24 year-old Marcus Rottner (Michael Brandon) would appear to have everything.  Following the death of his father, Marcus has inherited the fortune that his immigrant grandfather earned.  (The ghost of his grandfather shows up at one point and smokes a joint.)  Marcus will never have to work a day in his life, owns a nice apartment, and can go to Europe whenever he feels like it.  However, Marcus does have one problem: his girlfriend Jennifer (Tally Walker) just died of a heroin overdose in his living room.  Now, Marcus has to try to dispose of the body without anyone discovering what has happened.

The film alternates between showing Marcus’s attempts to get ride of Jennifer’s body and flashbacks to his romance with her.  We see how he first met Jennifer in Venice and how he fell in love with her.  Like Marcus, Jennifer comes from a rich family.  Her parents are alive but we never see them.  (Reportedly, scenes were filmed that featured Kim Hunter as Jennifer’s mother but they were cut after a disastrous preview.)  As she leaves Venice, Jennifer tells Marcus to visit her back in the states.

Which is just what Marcus does.  Marcus and Jennifer’s relationship plays out like a romantic comedy, except for the fact that Jennifer doesn’t really seem to care that much for Marcus.  After Jennifer jumps off a roof, Marcus takes her back to Venice and tries to recreate their earlier romance.  However, Jennifer just wants to go back to New York…

About ten minutes into the film, I nearly stopped watching Jennifer On My Mind.  Both Marcus and Jennifer seemed like such unlikable characters that I couldn’t imagine spending a full 90 minutes with them.  The fact that they were both rich and spoiled didn’t help.

But I kept watching because the first part of the film was set in Venice and I love Venice!  Watching those scenes reminded me of visiting Italy the summer after I graduated from high school.  It was a great time and, despite how I felt about Marcus and Jennifer, the film still brought back some nice memories.

However, then Marcus and Jennifer returned to New York and, since I don’t really care about New York the way that I care about Venice, I again found myself tempted to stop watching.  However, it was around this time that I started to realize that Michael Brandon was actually giving a pretty good performance in the role of Marcus.  So, I decided to keep giving the film a chance.

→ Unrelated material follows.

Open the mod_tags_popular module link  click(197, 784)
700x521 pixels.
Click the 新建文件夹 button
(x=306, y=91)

And then the ghost of Marcus’s grandfather showed up.  And then, the film gave us a scene of Jennifer hanging out with the two traveling “minstrels.”  And I thought to myself, “This is getting unbearably cutesy…”

But then, Robert De Niro showed up!  That’s right — Jennifer On My Mind is an early De Niro movie.  When Marcus hails a cab and asks for a ride to Long Island, the taxi driver is played by none other than Robert De Niro.  And while De Niro is only in the film for a few minutes, he totally steals those few minutes.  He plays a “gypsy” cab driver in this film and, as he drives Marcus to Long Island, he rambles about his sister, his drugs, and his fear of driving Marcus to see a bunch of “squares.”  De Niro is such an eccentric and energetic presence that he brings the whole film to life.

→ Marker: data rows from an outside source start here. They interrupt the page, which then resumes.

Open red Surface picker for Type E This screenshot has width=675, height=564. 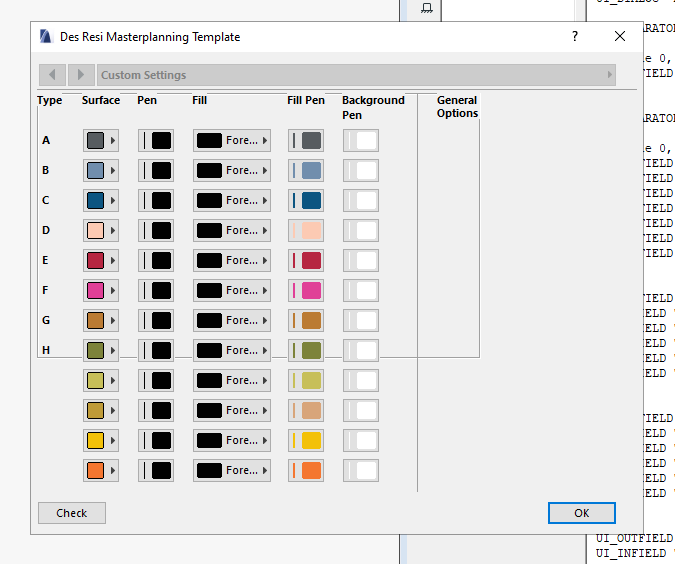pyautogui.click(x=100, y=261)
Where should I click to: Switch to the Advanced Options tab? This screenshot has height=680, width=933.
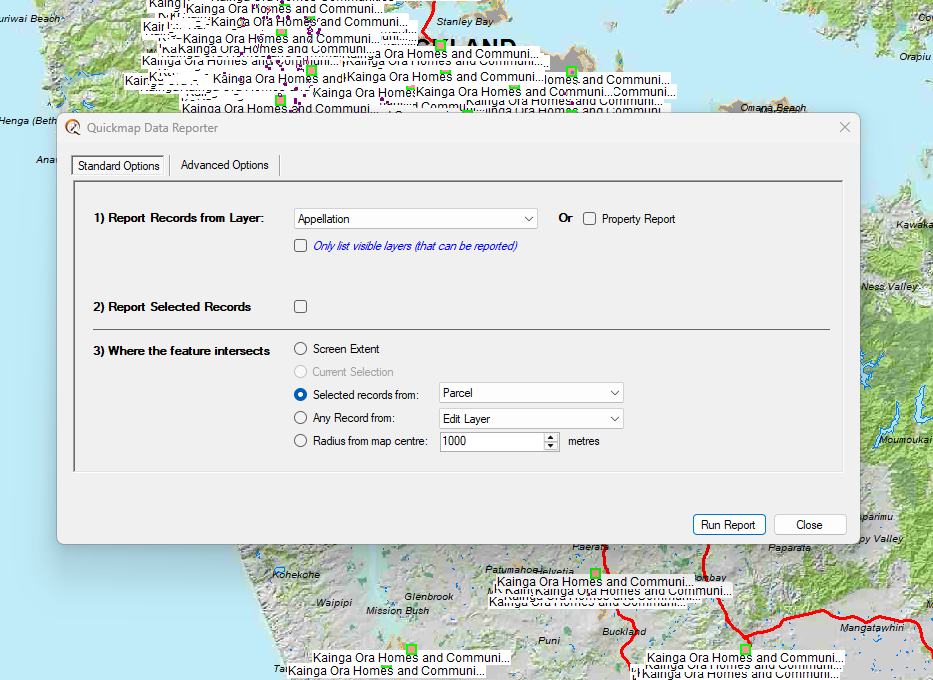224,165
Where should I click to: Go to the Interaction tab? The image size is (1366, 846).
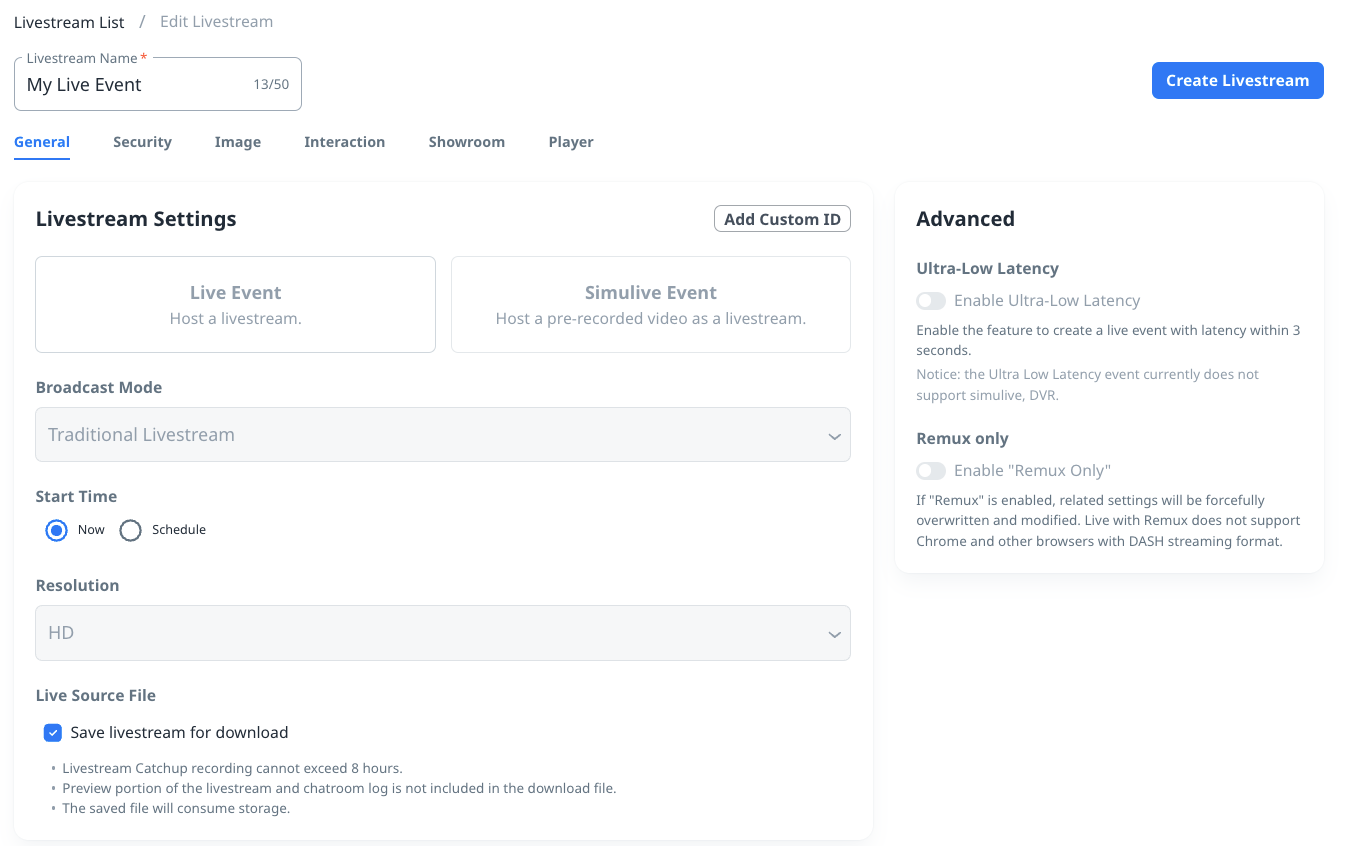(344, 142)
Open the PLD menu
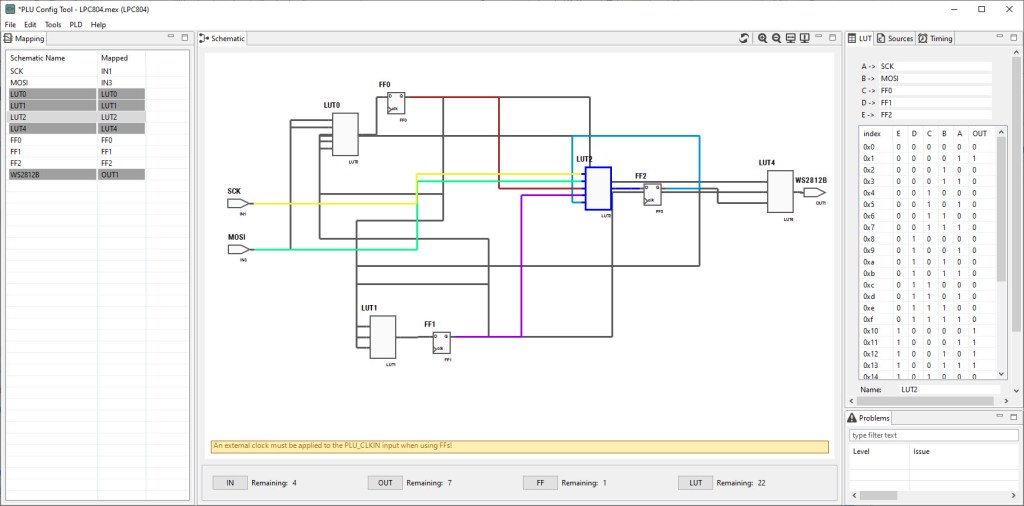The height and width of the screenshot is (506, 1024). [75, 24]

After De Niro’s scene, there was only 30 minutes left in the film and I thought to myself, “Okay, I can give this another 30 minutes…”

Written by Love Story‘s Erich Segal and directed by Pretty Poison‘s Noel Black, Jennifer On My Mind is an uneven but oddly watchable film.  If you’re looking for quirky love story … well, I really can’t recommend Jennifer On My Mind because it never really convinces you that Marcus and Jennifer are in love.  For the most part, their relationship seems to be one of convenience.  Jennifer wants drugs and Marcus can afford them.  Marcus wants a girlfriend and Jennifer is willing to pretend.  Instead, Jennifer On My Mind is more like a parody of true romance.  Marcus spends the entire film wanting Jennifer’s body and now that he has it, he has to find a way to get rid of it.

It’s undeniably uneven; for every scene that works, there’s another one that doesn’t.  But, at the same time, it’s undeniably watchable.  Plus, you get an early performance from Robert De Niro!

Jennifer On My Mind is currently available to viewed on Netflix.